Re: Memory leak from ExecutorState context? - Mailing list pgsql-hackers

From Tomas Vondra
Subject Re: Memory leak from ExecutorState context?
Date
Msg-id 41c5766d-ed71-b70c-bbbc-d3396c462d62@enterprisedb.com
Whole thread Raw
In response to Re: Memory leak from ExecutorState context?  (Jehan-Guillaume de Rorthais <jgdr@dalibo.com>)
Responses Re: Memory leak from ExecutorState context?  (Jehan-Guillaume de Rorthais <jgdr@dalibo.com>)
List pgsql-hackers
On 3/2/23 00:18, Jehan-Guillaume de Rorthais wrote:
> Hi,
> 
> On Wed, 1 Mar 2023 20:29:11 +0100
> Tomas Vondra <tomas.vondra@enterprisedb.com> wrote:
>> On 3/1/23 18:48, Jehan-Guillaume de Rorthais wrote:
>>> On Tue, 28 Feb 2023 20:51:02 +0100
>>> Tomas Vondra <tomas.vondra@enterprisedb.com> wrote:  
>>>> On 2/28/23 19:06, Jehan-Guillaume de Rorthais wrote:  
>>>>> * HashBatchContext goes up to 1441MB after 240s then stay flat until the
>>>>> end (400s as the last record)
>>>>
>>>> That's interesting. We're using HashBatchContext for very few things, so
>>>> what could it consume so much memory? But e.g. the number of buckets
>>>> should be limited by work_mem, so how could it get to 1.4GB?
>>>>
>>>> Can you break at ExecHashIncreaseNumBatches/ExecHashIncreaseNumBuckets
>>>> and print how many batches/butches are there?  
>>>
>>> I did this test this morning.
>>>
>>> Batches and buckets increased really quickly to 1048576/1048576.
>>
>> OK. I think 1M buckets is mostly expected for work_mem=64MB. It means
>> buckets will use 8MB, which leaves ~56B per tuple (we're aiming for
>> fillfactor 1.0).
>>
>> But 1M batches? I guess that could be problematic. It doesn't seem like
>> much, but we need 1M files on each side - 1M for the hash table, 1M for
>> the outer relation. That's 16MB of pointers, but the files are BufFile
>> and we keep 8kB buffer for each of them. That's ~16GB right there :-(
>>
>> In practice it probably won't be that bad, because not all files will be
>> allocated/opened concurrently (especially if this is due to many tuples
>> having the same value). Assuming that's what's happening here, ofc.
> 
> And I suppose they are close/freed concurrently as well?
> 

Yeah. There can be different subsets of the files used, depending on
when the number of batches start to explode, etc.
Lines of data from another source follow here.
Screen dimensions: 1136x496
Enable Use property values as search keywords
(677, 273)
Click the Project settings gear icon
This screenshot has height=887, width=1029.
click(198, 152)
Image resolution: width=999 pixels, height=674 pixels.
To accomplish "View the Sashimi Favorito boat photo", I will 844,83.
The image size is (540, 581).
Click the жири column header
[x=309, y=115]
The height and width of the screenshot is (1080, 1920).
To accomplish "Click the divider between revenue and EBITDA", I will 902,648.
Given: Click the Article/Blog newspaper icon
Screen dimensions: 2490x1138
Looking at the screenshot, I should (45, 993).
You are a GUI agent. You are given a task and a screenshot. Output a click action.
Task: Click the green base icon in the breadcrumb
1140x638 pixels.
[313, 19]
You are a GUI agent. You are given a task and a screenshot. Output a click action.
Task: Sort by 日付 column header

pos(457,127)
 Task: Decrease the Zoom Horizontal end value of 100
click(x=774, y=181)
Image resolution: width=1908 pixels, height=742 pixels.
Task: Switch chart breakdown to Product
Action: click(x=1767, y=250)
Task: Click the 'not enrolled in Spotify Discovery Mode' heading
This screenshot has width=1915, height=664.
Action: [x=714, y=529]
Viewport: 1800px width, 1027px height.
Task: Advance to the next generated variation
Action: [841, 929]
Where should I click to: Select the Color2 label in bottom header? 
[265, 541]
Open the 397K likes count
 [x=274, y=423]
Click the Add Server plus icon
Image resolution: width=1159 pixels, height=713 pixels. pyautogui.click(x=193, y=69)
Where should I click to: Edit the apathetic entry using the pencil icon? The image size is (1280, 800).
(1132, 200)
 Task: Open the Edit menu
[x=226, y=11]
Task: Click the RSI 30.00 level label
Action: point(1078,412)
>>> ExecHashIncreaseNumBatches was really chatty, having hundreds of thousands
>>> of calls, always short-cut'ed to 1048576, I guess because of the
>>> conditional block «/* safety check to avoid overflow */» appearing early in
>>> this function. 
>>
>> Hmmm, that's a bit weird, no? I mean, the check is
>>
>>   /* safety check to avoid overflow */
>>   if (oldnbatch > Min(INT_MAX / 2, MaxAllocSize / (sizeof(void *) * 2)))
>>      return;
>>
>> Why would it stop at 1048576? It certainly is not higher than  INT_MAX/2
>> and with MaxAllocSize = ~1GB the second value should be ~33M. So what's
>> happening here?
> 
> Indeed, not the good suspect. But what about this other short-cut then?
> 
>     /* do nothing if we've decided to shut off growth */
>     if (!hashtable->growEnabled)
>         return;
> 
>     [...]
> 
>     /*
>      * If we dumped out either all or none of the tuples in the table, disable
>      * further expansion of nbatch.  This situation implies that we have
>      * enough tuples of identical hashvalues to overflow spaceAllowed.
>      * Increasing nbatch will not fix it since there's no way to subdivide the
>      * group any more finely. We have to just gut it out and hope the server
>      * has enough RAM.
>      */
>     if (nfreed == 0 || nfreed == ninmemory)
>     {
>         hashtable->growEnabled = false;
>   #ifdef HJDEBUG
>         printf("Hashjoin %p: disabling further increase of nbatch\n",
>                hashtable);
>   #endif
>     }
> 
> If I guess correctly, the function is not able to split the current batch, so
> it sits and hopes. This is a much better suspect and I can surely track this
> from gdb.
> 

Yes, this would make much more sense - it'd be consistent with the
hypothesis that this is due to number of batches exploding (it's a
protection exactly against that).

You specifically mentioned the other check earlier, but now I realize
you've been just speculating it might be that.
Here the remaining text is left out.